In the post on model stacking below, list every technique it names for combining classifiers.

* PAGE
━━━

Oct 22, 2016

When I took the courses of the Data Science specialization in Coursera, one of the methods that I found most interesting was model ensembling which aims to increase accuracy by combining the predictions of multiple models together.

These days I’ve been working on processing some Landsat images for my dissertation research, so it has been the perfect time to test this technique and assess whether it can help to improve the results for the multi-category land-cover classification I have to conduct. In the paragraphs below I explain the steps I followed and some of the lessons I learned during my first ensembling experience.

Improving classification accuracy through model stacking

Combining predictors through ensemble methods

There are several types of ensemble methods that can be implemented when conducting a Machine Learning task. These types of ensemble may be categorized in different ways but we can think of basically two approaches for combining classifiers: one approach is to use similar classifiers and to combine them together using techniques such as bagging, boosting or random forests. A second approach is to combine different classifiers using model stacking.

For my tests I focused on model stacking. In this method we basically build several models of different types and then combine the predictions of these primary models to build a supervisor model that learns how to best combine those predictions.

I tried this method for processing a Landsat image (converted to surface reflectance and provided by USGS) that I’ve used for tutorials in previous posts in my blog. So first I imported into R the image and the training data, and extracted in a data frame (called dfAll) the values from each band corresponding to the training polygons, as usual:

# Load required packages

# Load the Landsat image and the training data
img <- brick(stack(as.list(list.files("data/", "sr_band", full.names = TRUE))))
names(img) <- c(paste0("B", 1:5, coll = ""), "B7") 
trainData <- shapefile("data/training_15.shp")
responseCol <- "class"

# Extract training data values from the image bands
dfAll = data.frame(matrix(vector(), nrow = 0, ncol = length(names(img)) + 1))

━━━

* RECORDED DATA
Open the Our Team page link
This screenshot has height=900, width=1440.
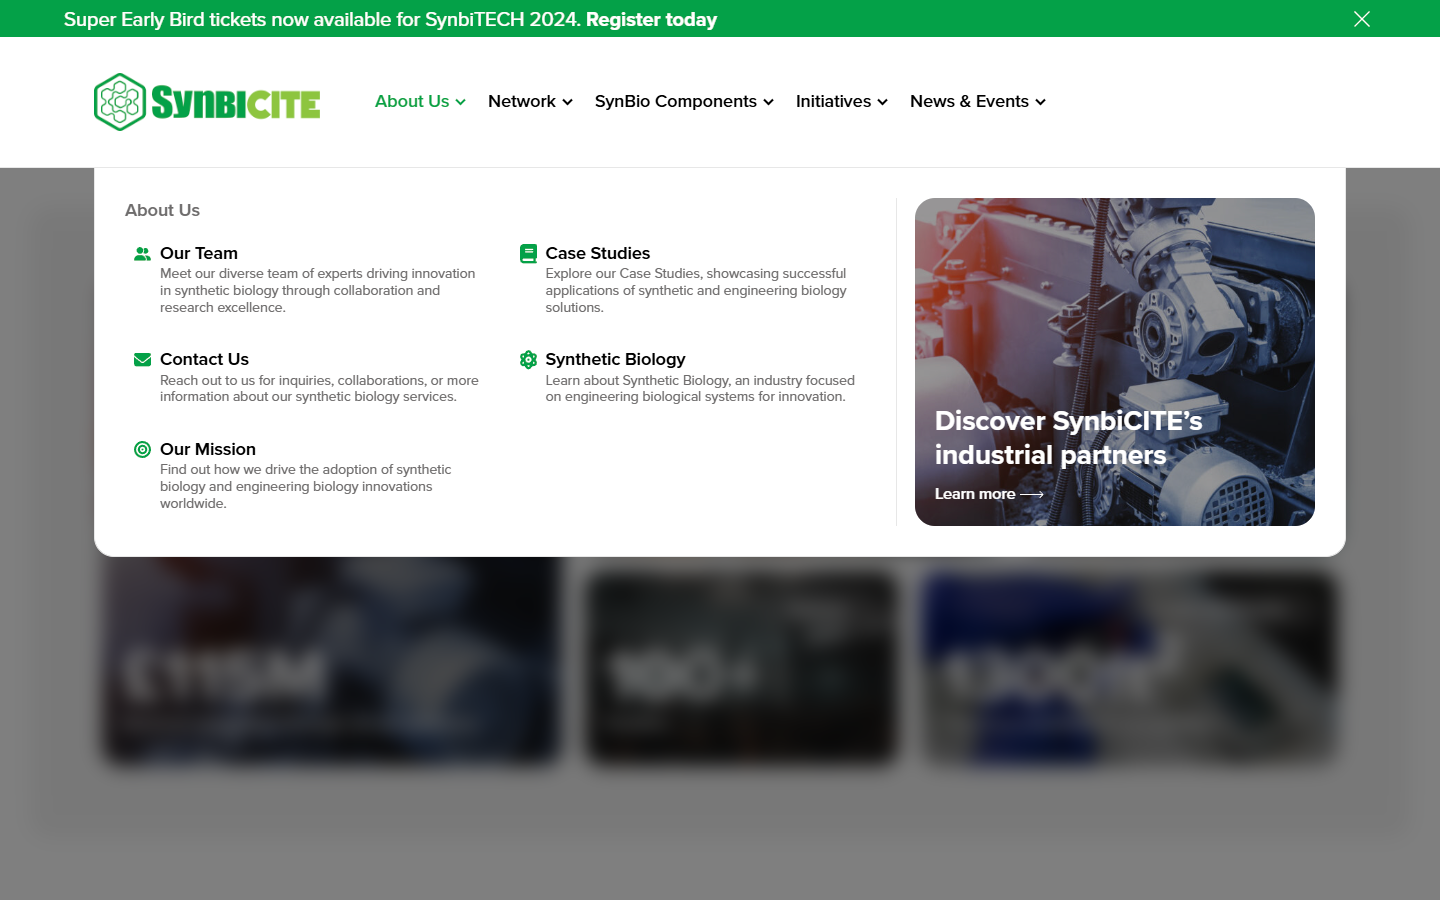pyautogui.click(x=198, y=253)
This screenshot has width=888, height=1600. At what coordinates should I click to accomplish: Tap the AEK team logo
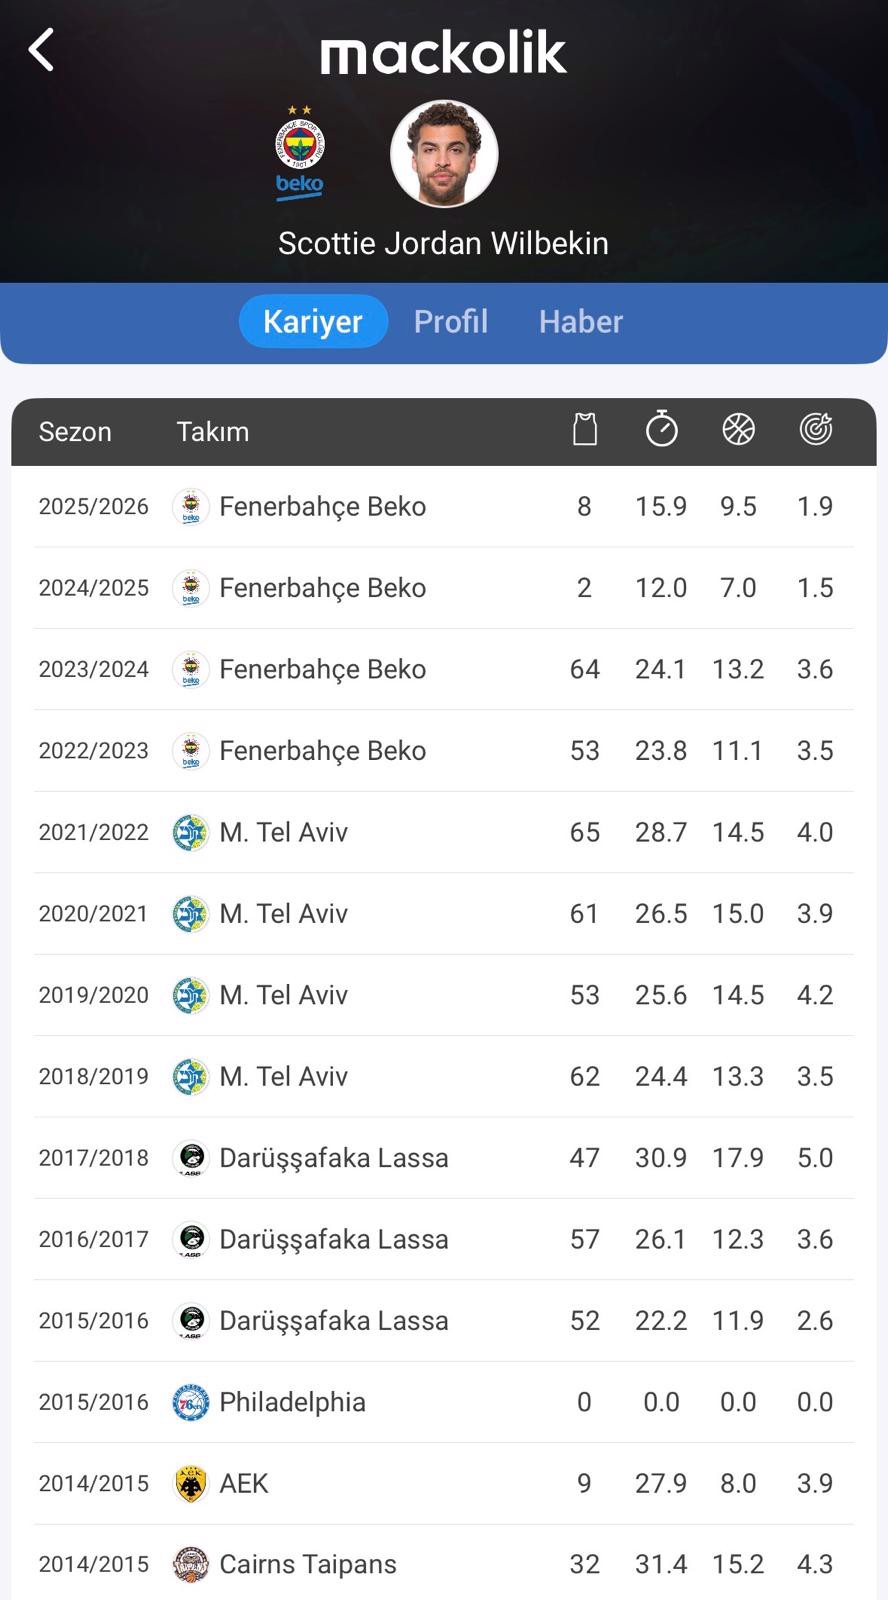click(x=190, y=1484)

━━━

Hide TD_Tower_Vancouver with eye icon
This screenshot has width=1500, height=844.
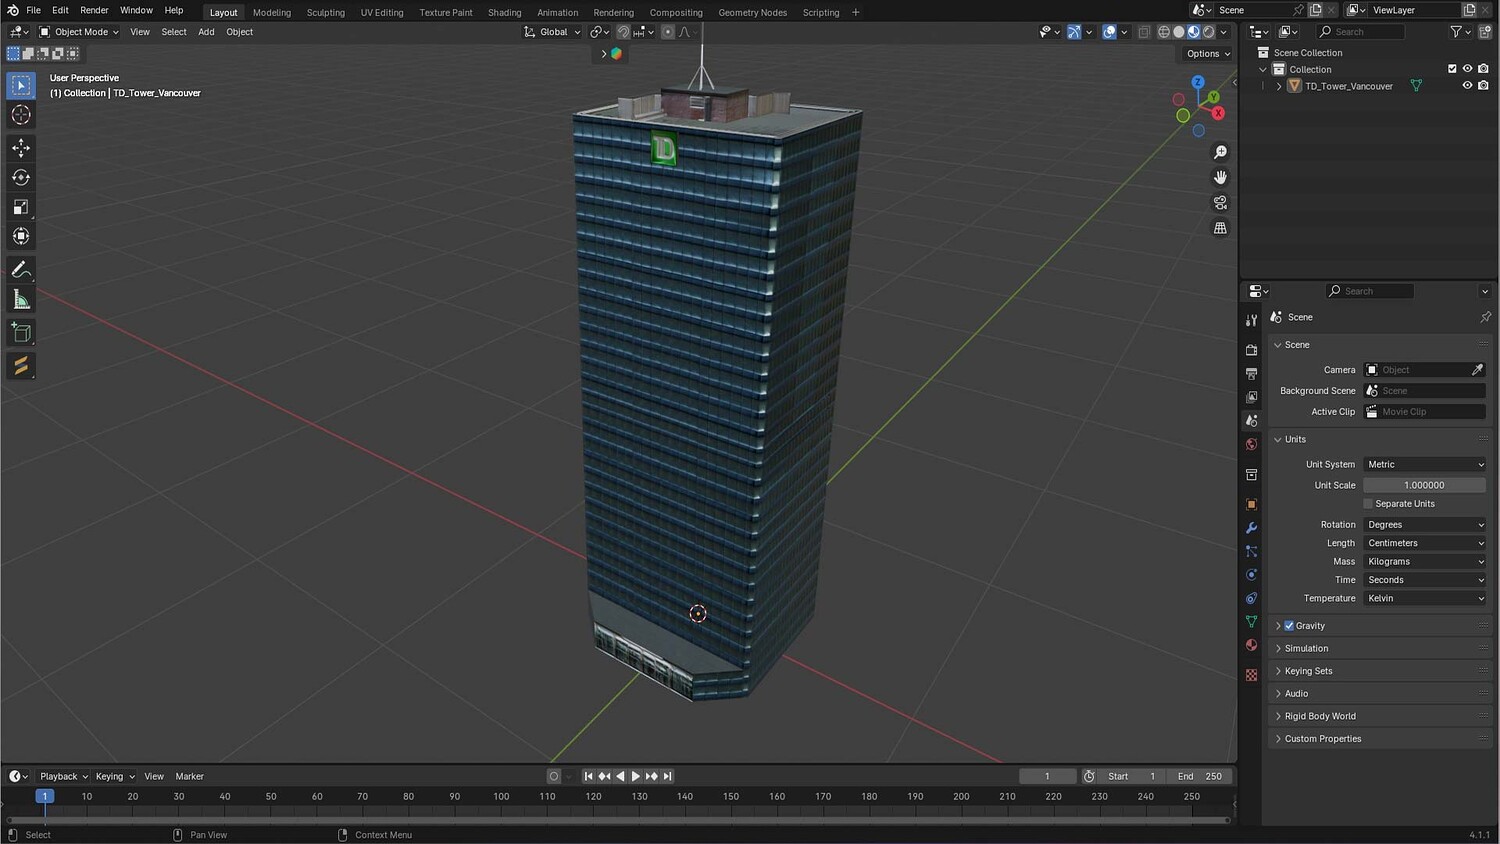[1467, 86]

━━━

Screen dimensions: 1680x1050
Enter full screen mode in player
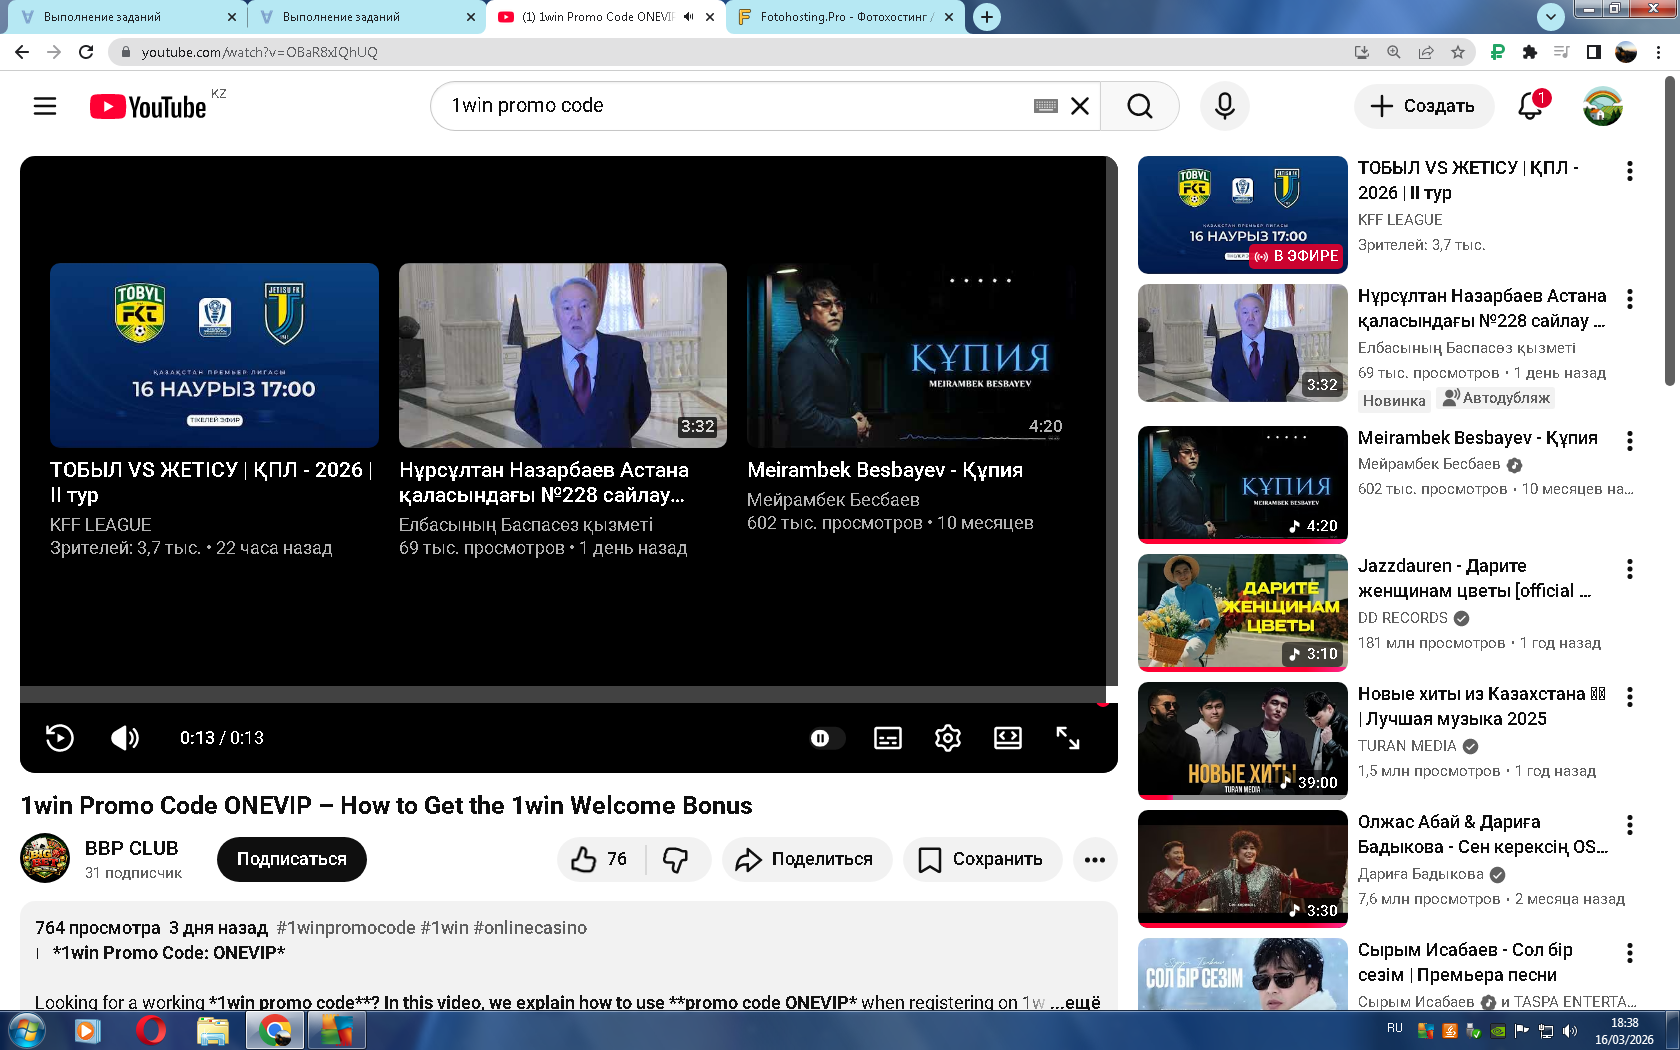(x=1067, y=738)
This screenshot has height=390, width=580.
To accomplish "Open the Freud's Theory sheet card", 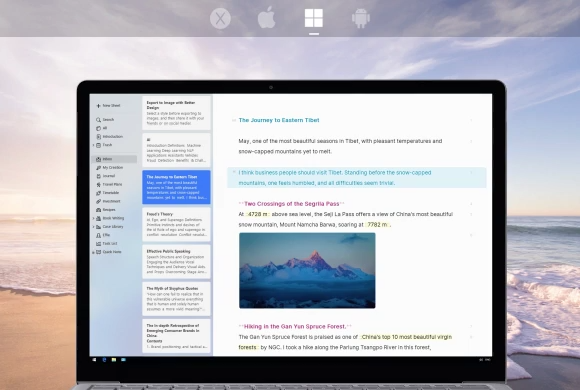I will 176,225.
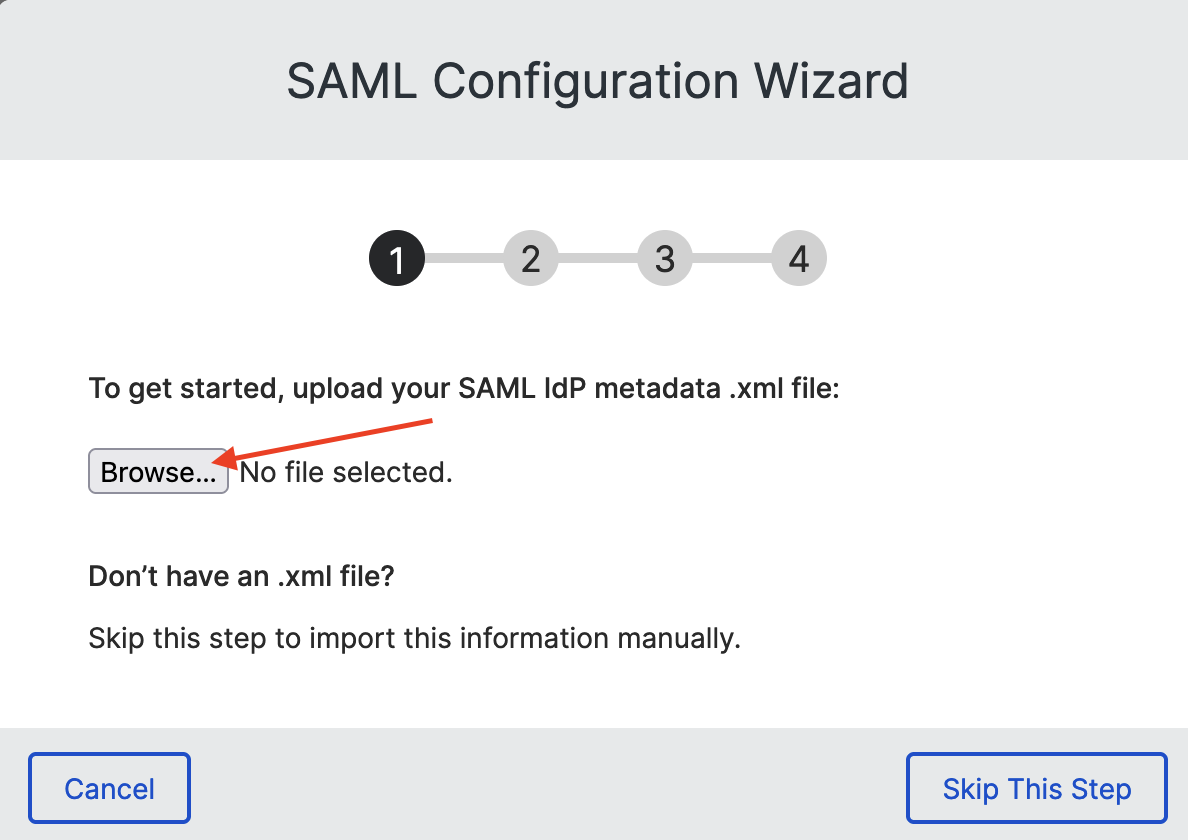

━━━

* RESULT
Bagging, boosting, random forests, model stacking